Following the instructions first I haver created a new temporary table using current table “show create table”
CREATE TABLE IF NOT EXISTS "demo"."ts_real_raw" ( "real_id" BIGINT NOT NULL, "date" TIMESTAMP WITHOUT TIME ZONE NOT NULL, "value" DOUBLE PRECISION, "value_text" TEXT, "modification_date" TIMESTAMP WITHOUT TIME ZONE GENERATED ALWAYS AS _cast(_cast(current_timestamp, 'timestamp without time zone'), 'timestamp without time zone'), "year" INTEGER GENERATED ALWAYS AS EXTRACT(YEAR FROM "date") NOT NULL, PRIMARY KEY ("real_id", "date", "year") ) CLUSTERED INTO 4 SHARDS WITH ( "allocation.max_retries" = 5, "blocks.metadata" = false, "blocks.read" = false, "blocks.read_only" = false, "blocks.read_only_allow_delete" = false, "blocks.write" = false, codec = 'default', column_policy = 'dynamic', "mapping.total_fields.limit" = 1000, max_ngram_diff = 1, max_shingle_diff = 3, number_of_replicas = '0-1', "routing.allocation.enable" = 'all', "routing.allocation.total_shards_per_node" = -1, "store.type" = 'fs', "translog.durability" = 'REQUEST', "translog.flush_threshold_size" = 536870912, "translog.sync_interval" = 5000, "unassigned.node_left.delayed_timeout" = 60000, "write.wait_for_active_shards" = '1' )
Then I have changed the order of the steps in the documentation since we are adding data in live, so first I have swaped the table and then try to copy the data.
alter cluster swap table demo.ts_real_raw2 to demo.ts_real_raw
insert into demo.ts_real_raw (real_id, date, value, value_text) (select real_id, date, value, value_text from demo.ts_real_raw2);
And then executed the insert query:
insert into bemp_demo.ts_real_raw (real_id, date, value, value_text) (select real_id, date, value, value_text from bemp_demo.ts_real_raw2);
I have removed autogenerated modification_date and year columns since they are autogenerated.
After executing this query around 800 registries have been copied but now the task is stuck for several hours.
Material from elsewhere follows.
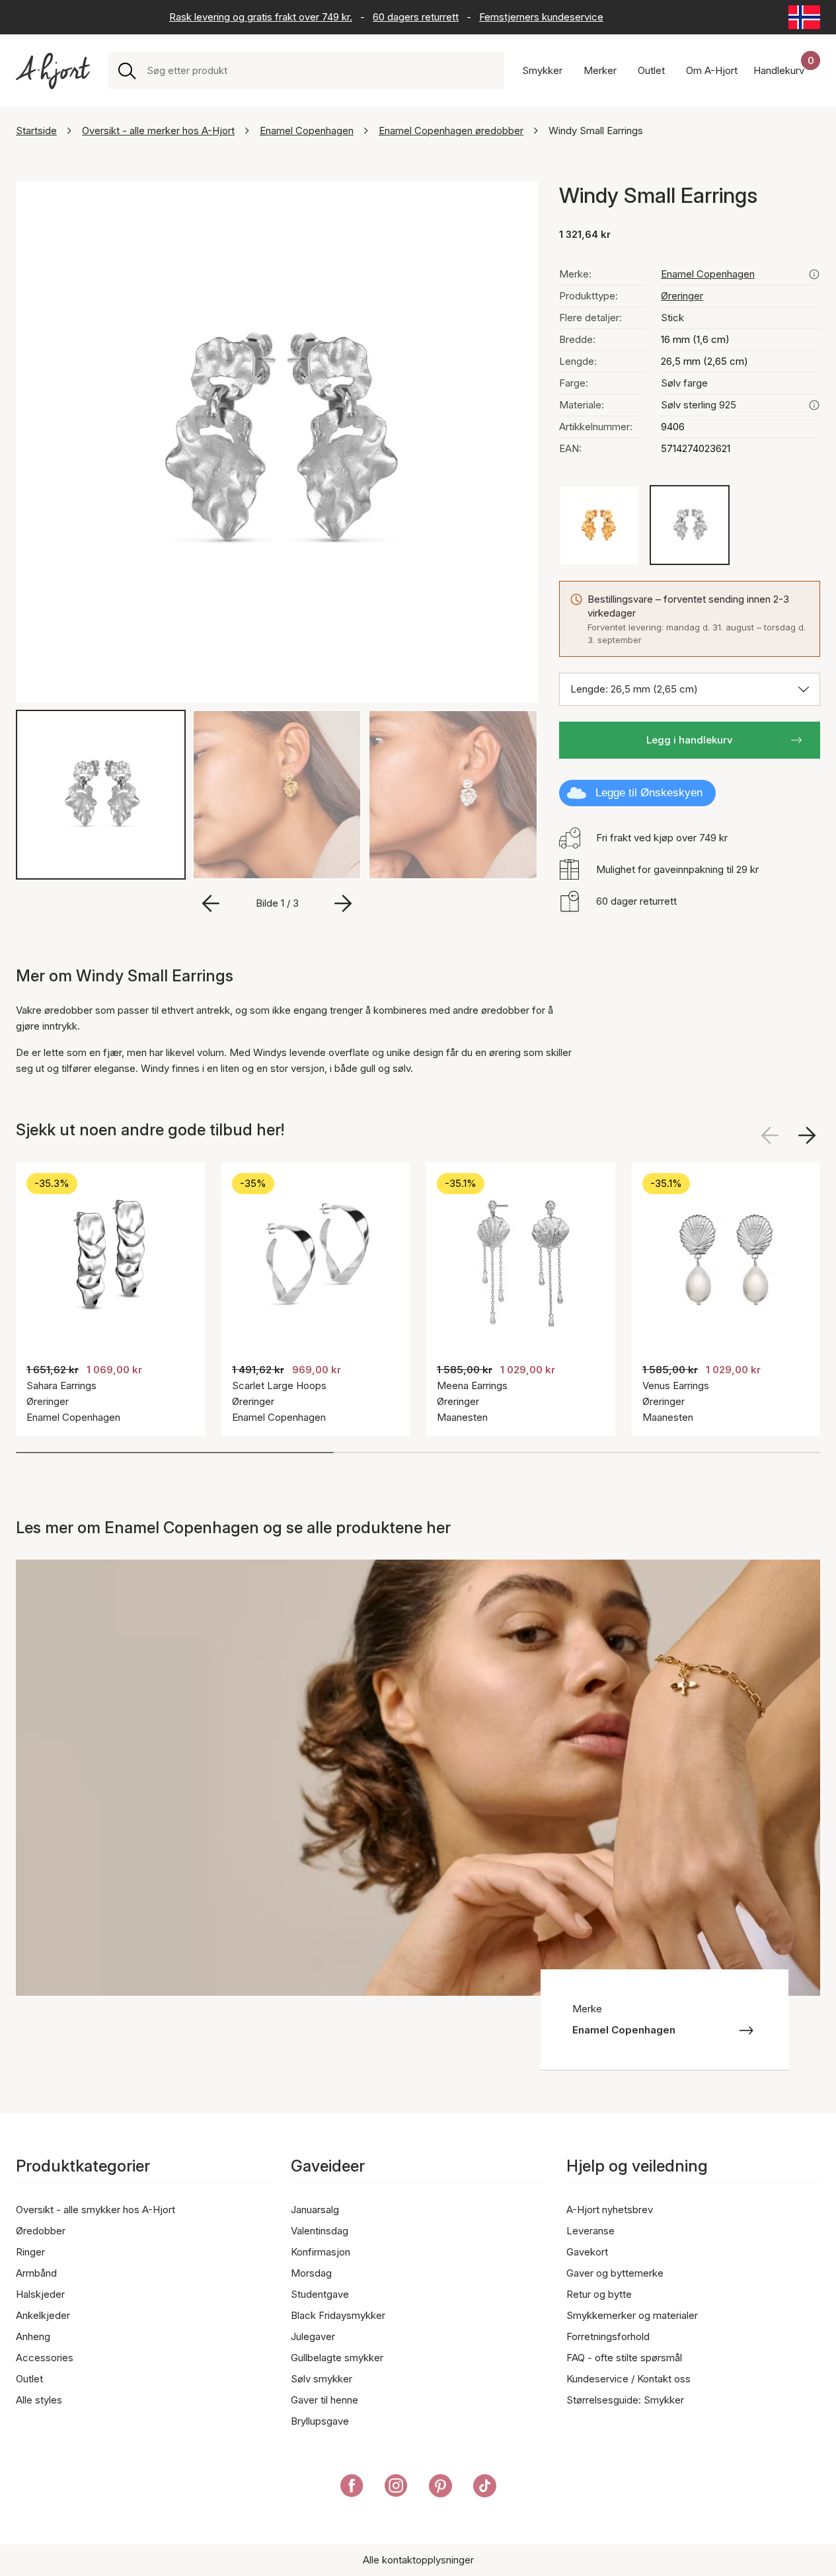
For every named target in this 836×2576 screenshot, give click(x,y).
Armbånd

The cluster activity (disk, memory and cpu) is at normal working levels (no overload) so seems it is doing nothing.
Listing active jobs shows the insertion job:
select * from sys.jobs;
The original table has 83.1 Million records and it is about 4.3 GiB. There is no error in Crate logs, I have tried running the query several times and all tries appear in job list, but the record count does not increment.
¿How can I debug what is happening?
More info: I am using web interface to execute queries. KILL commands does not terminate the jobs, after restaring the cluster and trying again the same happens, only a few records are copied and the job seems stuck.